> [Task details]: From the records below, transcribe exactly the lines that begin at the line with "Given: Click the info icon beside 优先级" and end at the line with "830x437 pixels.", both included.

START Data for analysis

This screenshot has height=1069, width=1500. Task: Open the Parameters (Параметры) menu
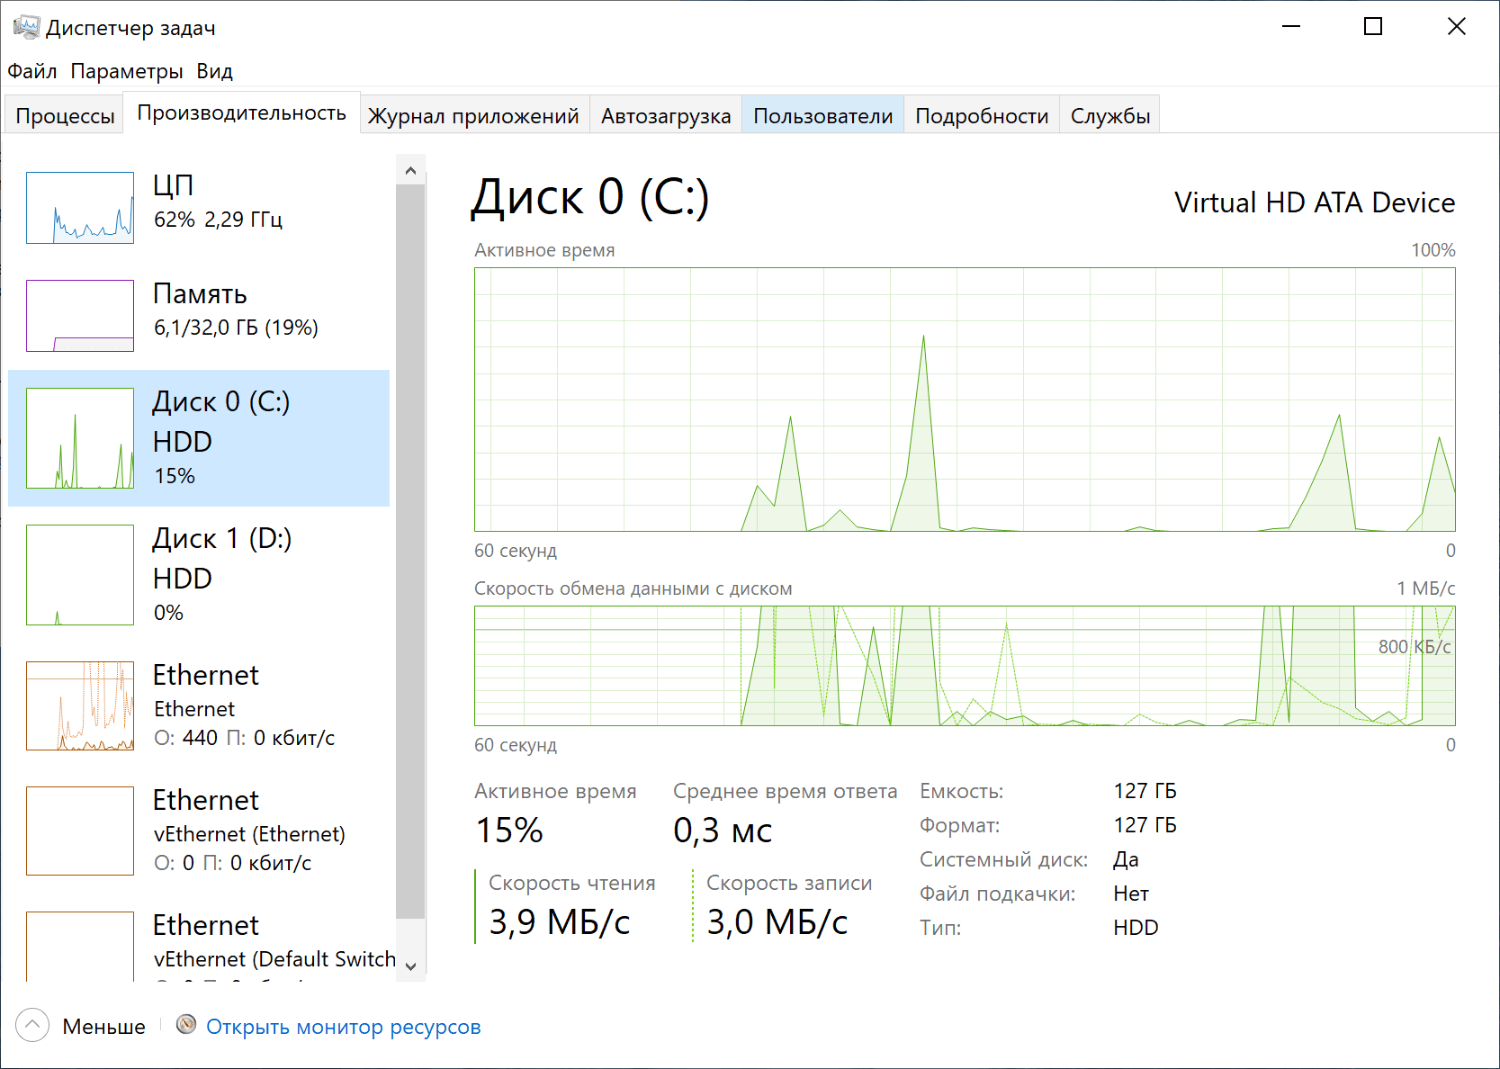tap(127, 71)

END Data for analysis
START Data for analysis

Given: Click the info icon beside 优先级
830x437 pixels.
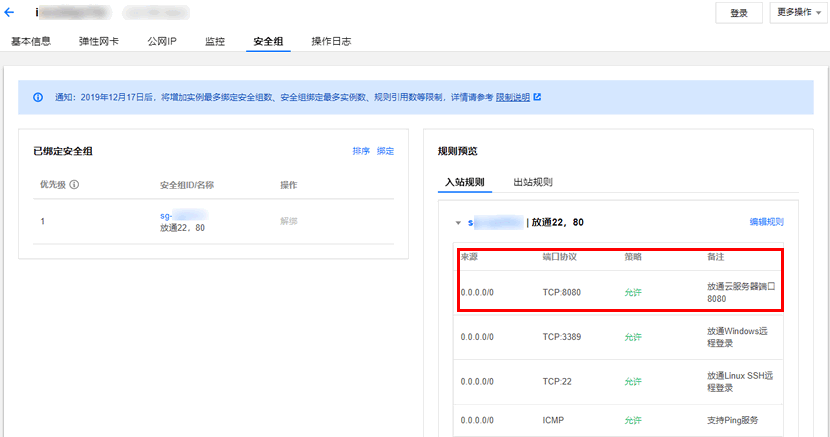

END Data for analysis
START Data for analysis

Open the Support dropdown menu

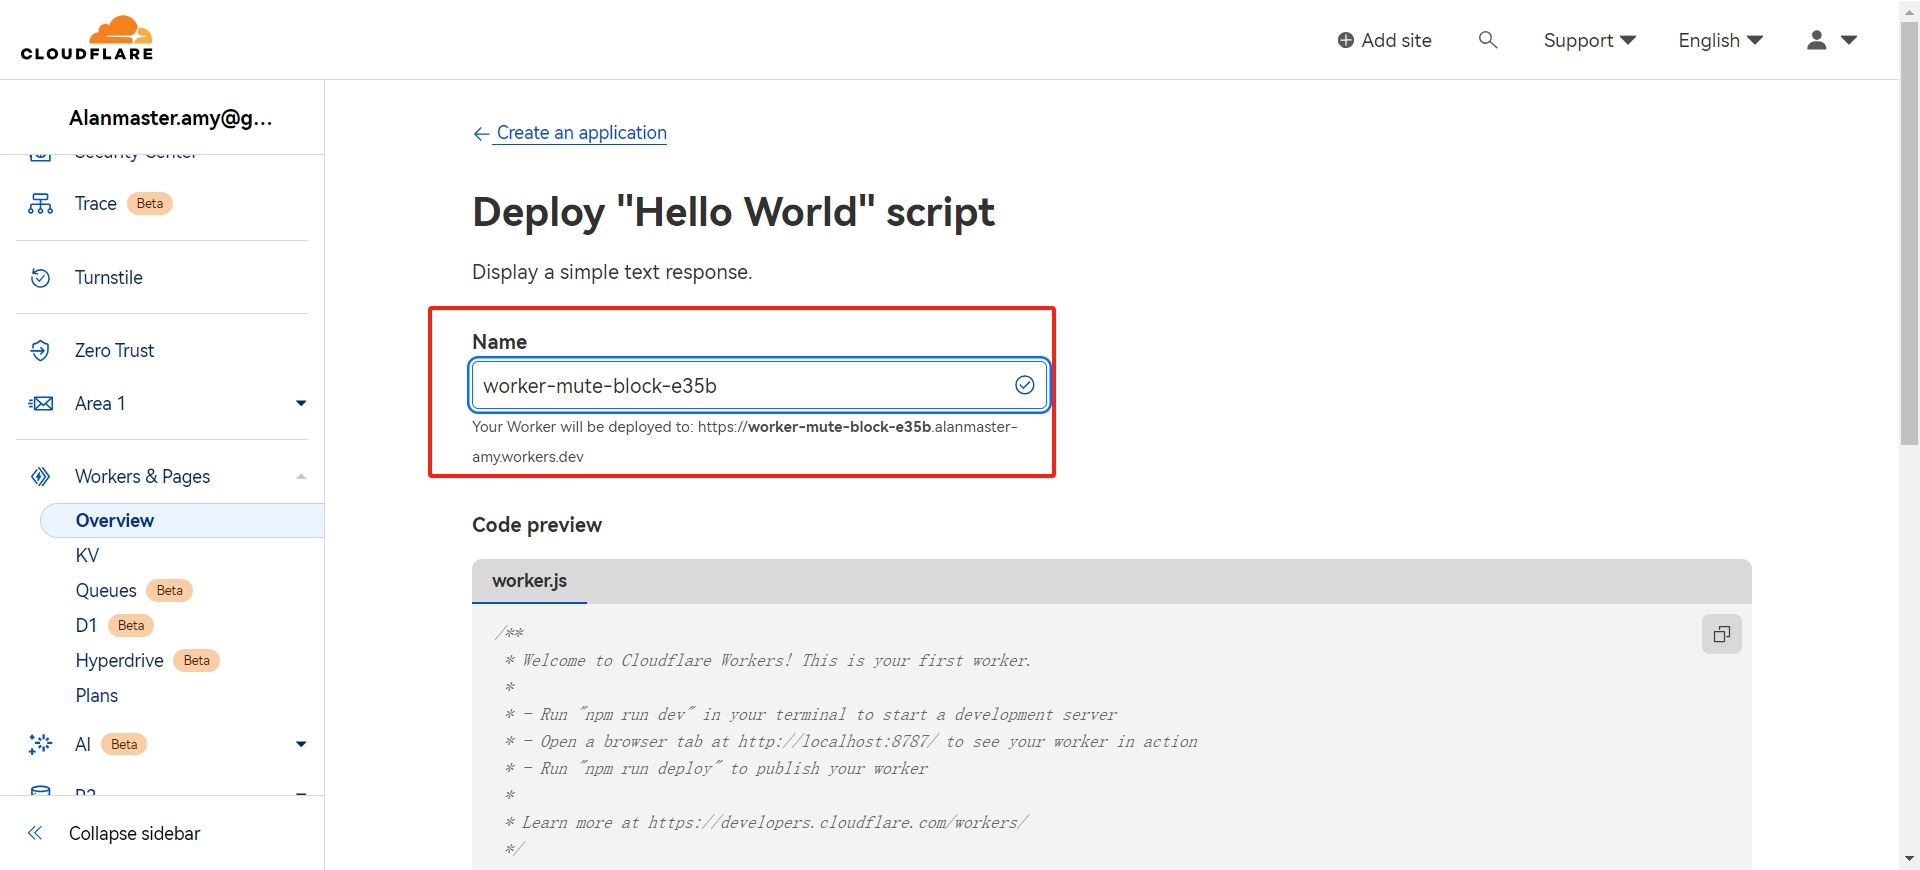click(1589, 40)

END Data for analysis

> [Response]:
Given: Click the info icon beside 优先级
830x437 pixels.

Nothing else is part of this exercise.